__Task brief__:
With every mark kept, transcribe all of the records.

START Record extracts

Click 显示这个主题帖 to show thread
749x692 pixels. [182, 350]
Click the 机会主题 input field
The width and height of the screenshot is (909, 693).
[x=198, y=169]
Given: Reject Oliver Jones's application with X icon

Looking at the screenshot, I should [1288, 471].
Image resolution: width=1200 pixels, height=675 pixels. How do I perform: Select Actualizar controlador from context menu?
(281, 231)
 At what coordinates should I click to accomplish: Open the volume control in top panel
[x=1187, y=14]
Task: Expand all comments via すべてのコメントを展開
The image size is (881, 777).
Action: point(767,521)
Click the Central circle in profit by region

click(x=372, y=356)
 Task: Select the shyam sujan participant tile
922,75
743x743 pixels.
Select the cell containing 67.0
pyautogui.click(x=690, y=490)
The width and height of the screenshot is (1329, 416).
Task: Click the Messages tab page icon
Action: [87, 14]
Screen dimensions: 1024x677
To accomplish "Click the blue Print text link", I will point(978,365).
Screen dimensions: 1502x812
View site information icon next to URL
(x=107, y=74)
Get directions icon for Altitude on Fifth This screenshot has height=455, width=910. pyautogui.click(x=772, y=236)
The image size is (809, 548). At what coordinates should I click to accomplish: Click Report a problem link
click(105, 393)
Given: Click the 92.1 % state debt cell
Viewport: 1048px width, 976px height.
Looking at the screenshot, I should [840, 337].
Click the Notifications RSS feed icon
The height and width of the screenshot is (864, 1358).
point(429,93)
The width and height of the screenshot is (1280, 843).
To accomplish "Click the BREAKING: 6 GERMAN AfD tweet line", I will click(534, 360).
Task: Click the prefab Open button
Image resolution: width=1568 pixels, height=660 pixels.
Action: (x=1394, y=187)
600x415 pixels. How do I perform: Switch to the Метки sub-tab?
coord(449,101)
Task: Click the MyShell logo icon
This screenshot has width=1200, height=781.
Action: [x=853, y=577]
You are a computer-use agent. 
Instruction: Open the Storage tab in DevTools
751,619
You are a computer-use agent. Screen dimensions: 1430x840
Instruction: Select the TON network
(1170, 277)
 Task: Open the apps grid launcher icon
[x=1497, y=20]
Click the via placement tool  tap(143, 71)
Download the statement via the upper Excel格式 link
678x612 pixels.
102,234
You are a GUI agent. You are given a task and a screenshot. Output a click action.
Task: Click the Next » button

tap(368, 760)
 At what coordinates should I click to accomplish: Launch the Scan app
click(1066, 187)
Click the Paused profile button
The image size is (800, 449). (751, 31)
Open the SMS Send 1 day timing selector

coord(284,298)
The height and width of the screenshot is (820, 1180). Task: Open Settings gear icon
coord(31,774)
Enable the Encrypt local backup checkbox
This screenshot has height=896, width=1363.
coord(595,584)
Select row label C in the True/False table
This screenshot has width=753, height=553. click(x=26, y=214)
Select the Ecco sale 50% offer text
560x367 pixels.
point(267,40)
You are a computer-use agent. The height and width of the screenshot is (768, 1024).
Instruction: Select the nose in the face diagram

END Record extracts

__Task result__:
Click 显示这个主题帖 to show thread
749x692 pixels. [182, 350]
Click the 机会主题 input field
The width and height of the screenshot is (909, 693).
[x=198, y=169]
Given: Reject Oliver Jones's application with X icon

Looking at the screenshot, I should [1288, 471].
Image resolution: width=1200 pixels, height=675 pixels. How do I perform: Select Actualizar controlador from context menu?
(281, 231)
 At what coordinates should I click to accomplish: Open the volume control in top panel
[x=1187, y=14]
Task: Expand all comments via すべてのコメントを展開
The image size is (881, 777).
Action: point(767,521)
Click the Central circle in profit by region

click(x=372, y=356)
 Task: Select the shyam sujan participant tile
922,75
743x743 pixels.
Select the cell containing 67.0
pyautogui.click(x=690, y=490)
The width and height of the screenshot is (1329, 416).
Task: Click the Messages tab page icon
Action: [87, 14]
Screen dimensions: 1024x677
To accomplish "Click the blue Print text link", I will point(978,365).
Screen dimensions: 1502x812
View site information icon next to URL
(x=107, y=74)
Get directions icon for Altitude on Fifth This screenshot has height=455, width=910. pyautogui.click(x=772, y=236)
The image size is (809, 548). At what coordinates should I click to accomplish: Click Report a problem link
click(105, 393)
Given: Click the 92.1 % state debt cell
Viewport: 1048px width, 976px height.
Looking at the screenshot, I should [840, 337].
Click the Notifications RSS feed icon
The height and width of the screenshot is (864, 1358).
point(429,93)
The width and height of the screenshot is (1280, 843).
To accomplish "Click the BREAKING: 6 GERMAN AfD tweet line", I will click(534, 360).
Task: Click the prefab Open button
Image resolution: width=1568 pixels, height=660 pixels.
Action: (x=1394, y=187)
600x415 pixels. How do I perform: Switch to the Метки sub-tab?
coord(449,101)
Task: Click the MyShell logo icon
This screenshot has width=1200, height=781.
Action: [x=853, y=577]
You are a computer-use agent. 
Instruction: Open the Storage tab in DevTools
751,619
You are a computer-use agent. Screen dimensions: 1430x840
Instruction: Select the TON network
(1170, 277)
 Task: Open the apps grid launcher icon
[x=1497, y=20]
Click the via placement tool  tap(143, 71)
Download the statement via the upper Excel格式 link
678x612 pixels.
102,234
You are a GUI agent. You are given a task and a screenshot. Output a click action.
Task: Click the Next » button

tap(368, 760)
 At what coordinates should I click to accomplish: Launch the Scan app
click(1066, 187)
Click the Paused profile button
The image size is (800, 449). (751, 31)
Open the SMS Send 1 day timing selector

coord(284,298)
The height and width of the screenshot is (820, 1180). Task: Open Settings gear icon
coord(31,774)
Enable the Encrypt local backup checkbox
This screenshot has height=896, width=1363.
coord(595,584)
Select row label C in the True/False table
This screenshot has width=753, height=553. click(x=26, y=214)
Select the Ecco sale 50% offer text
560x367 pixels.
point(267,40)
You are a computer-use agent. The height and width of the screenshot is (768, 1024).
Instruction: Select the nose in the face diagram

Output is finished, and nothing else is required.